After 3557, somewhere between the Tigris and the Euphrates.  Kairos life 27:  Beltain.

 

Recording…

 

            The travelers spent the whole day moving west through an unchanging landscape.  It was occasional undulating hills and grass as far as they could see.  There were herds of animals now and then, though no herd was the size of the one they found back when they crossed the grasslands of the Sahara.  Here, there were some that maybe belonged on the Sahara, like the wildebeests, the impala and the few giraffes they saw.  Then again, some of the deer looked like they belonged more on the Indian subcontinent than in what had to be Iraq.  And then there were the elephants.  Roland supposed they might go either way.

            “This is imp and gnome country,” Roland reported early on.  “But it is likely the gnomes are wild ones, bred to care for these wild beasts, so it may be hard to tell them from their more mischievous imp cousins.”

            Lincoln nodded.  He was reading through the database, but said nothing out loud.  Elder Stow was also quiet, and thus they moved along in a way that was becoming their habit.  Boston, with the amulet to provide direction, stayed out front with Roland.  They spoke now and then, but quietly as lovers do.  Lincoln and the elder Gott-Druk rode quietly in the middle while Lockhart and Katie brought up the rear.  Katie and Lockhart also spoke now and then, but it was more about things like the weather and comments on the flora and fauna of the area.

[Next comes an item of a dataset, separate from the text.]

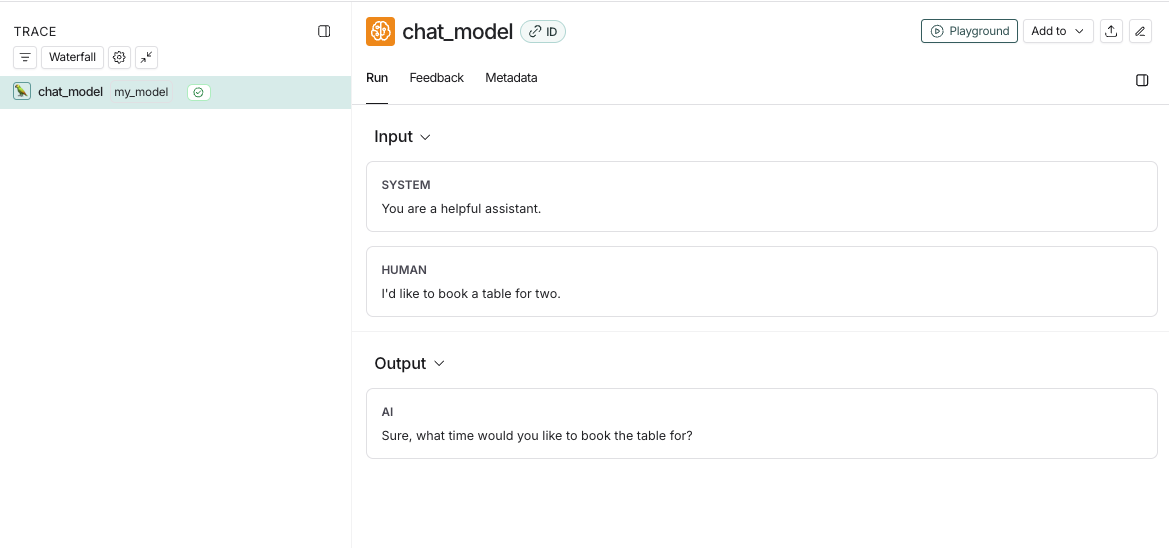Switch the Waterfall view mode
This screenshot has width=1169, height=548.
point(72,57)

            Lunch came all too slowly as is the case when people are bored; but during the meal, Elder Stow suggested a reasonable perspective on it all.  “It is good to be able to rest from one’s labors,” he said.

            Lincoln agreed but looked further down that road.  “Yeah.  I imagine things will start heating up soon enough.  The Kairos does tend to live in the eye of the hurricane, and I suspect Beltain will be no exception.”

            “Not to mention everything that is still following us, like the bokarus.”

            Oh.”  Katie turned her head to look back the way they had come.  “I hope Bob is alright.”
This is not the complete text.